Segment Start: MATERIAL FOR THIS TASK

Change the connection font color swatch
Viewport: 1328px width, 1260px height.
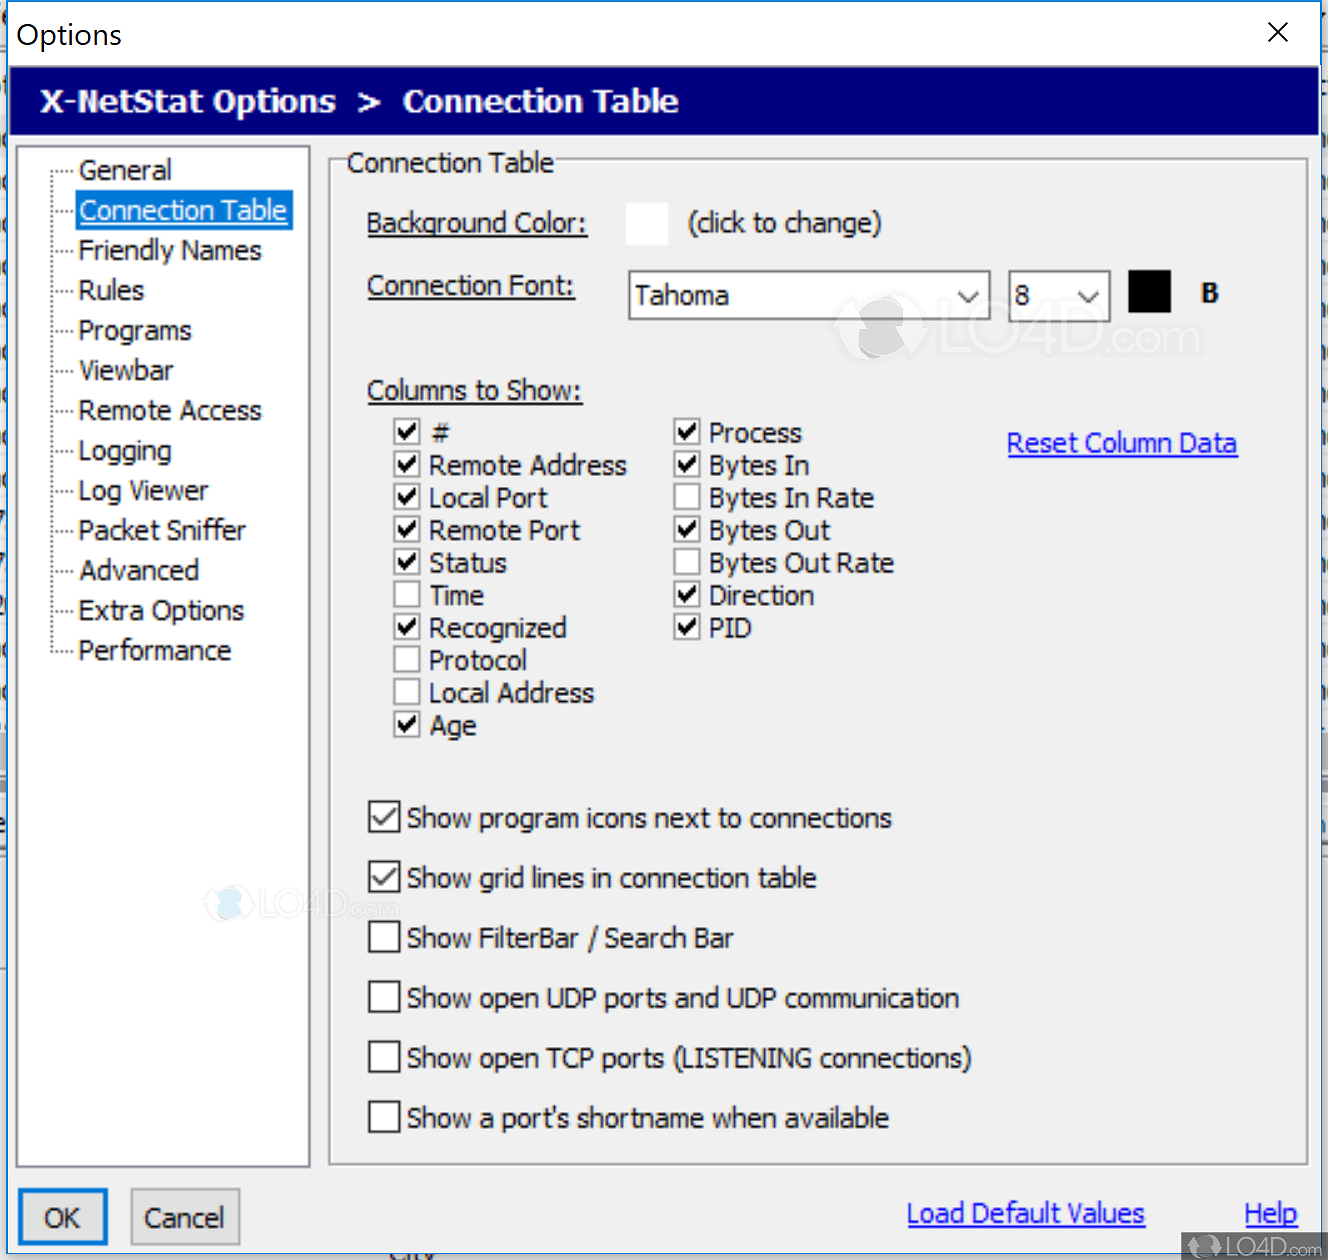pyautogui.click(x=1149, y=291)
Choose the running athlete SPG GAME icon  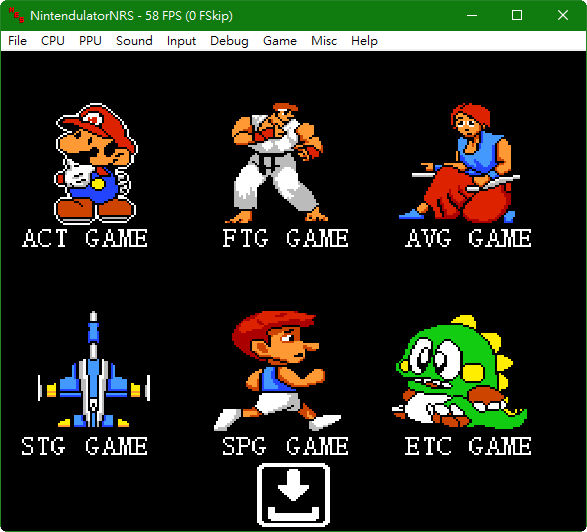pos(277,371)
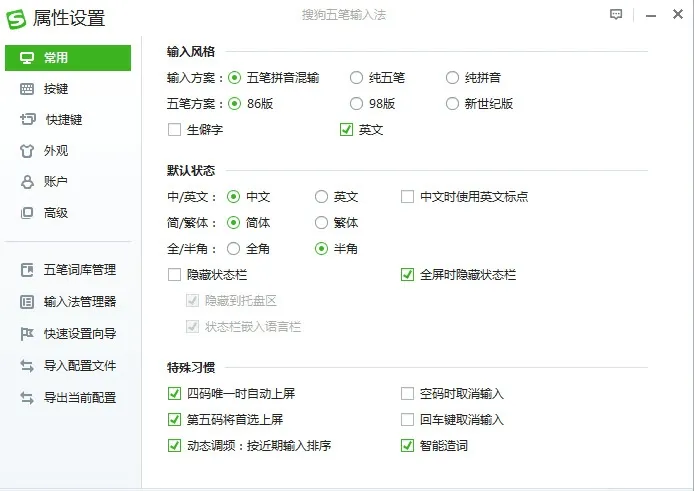The image size is (694, 491).
Task: Click 导出当前配置 export current config
Action: coord(79,398)
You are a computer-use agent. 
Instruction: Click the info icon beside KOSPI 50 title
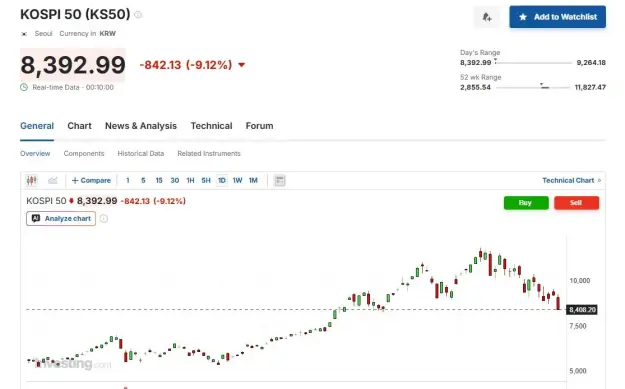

Segment End: MATERIAL FOR THIS TASK

TASK REQUIREMENTS: Leaving the pictures aside, copy exactly and only the lines from the one holding "You are a computer-use agent." through the final line of the data, both ends kept.

RESPONSE AREA:
You are a computer-use agent. 
Instruction: Click the info icon beside KOSPI 50 title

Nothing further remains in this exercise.